Absence of the P2X7 Receptor Alters Leukocyte Function and Attenuates an Inflammatory Response

Abstract

When challenged with extracellular ATP, leukocytes respond and activate processes attributed to the P2X₇ receptor (P2X₇R), an unusual ligand-gated ion channel. To prove P2X₇R involvement, blood samples from P2X₇R-deficient mice were characterized. Monocytes and lymphocytes associated with wild-type blood responded to ATP and underwent volume/shape changes and shed L-selectin. In contrast, leukocytes from P2X₇R-deficient animals demonstrated no change in physical properties or L-selectin expression following ATP challenge.

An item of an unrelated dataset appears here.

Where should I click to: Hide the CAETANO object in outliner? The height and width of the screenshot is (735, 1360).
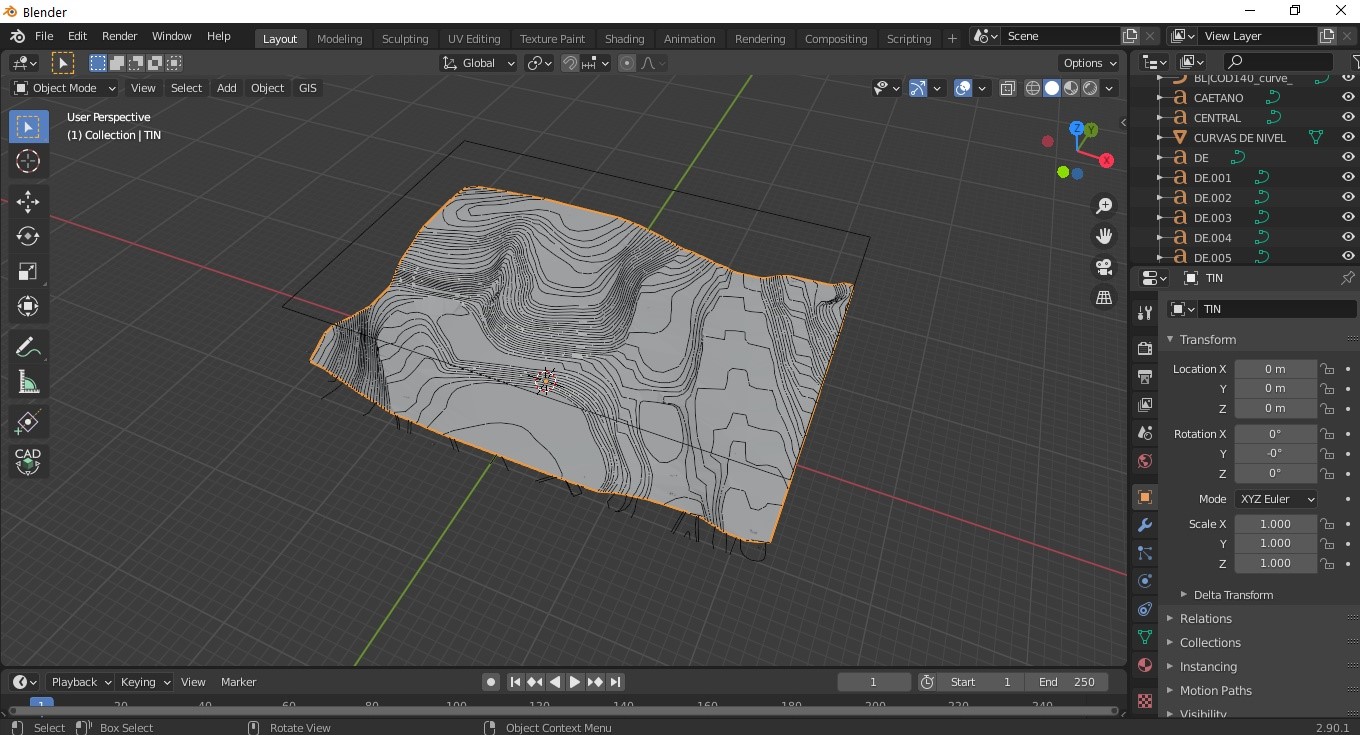tap(1348, 98)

Blood stimulated with LPS or ATP individually generated minimal quantities of the leaderless polypeptide IL-1β, but sequential treatment of wild-type, but not P2X₇R-deficient, blood with LPS and ATP yielded large amounts of cell-free cytokine. Based on these differences, wild-type and P2X₇R-deficient animals were compared following induction of monoclonal anti-collagen-induced arthritis. Ab-treated wild-type animals subsequently challenged with LPS developed inflamed, swollen paws; their joint cartilage demonstrated lesions, loss of proteoglycan content, and the presence of collagen degradation products. P2X₇R-deficient animals subjected to the same challenge were markedly less affected; both the incidence and severity of disease were reduced. These data indicate that ATP does act via the P2X₇R to affect leukocyte function and that the P2X₇R can serve as an important component of an in vivo inflammatory response.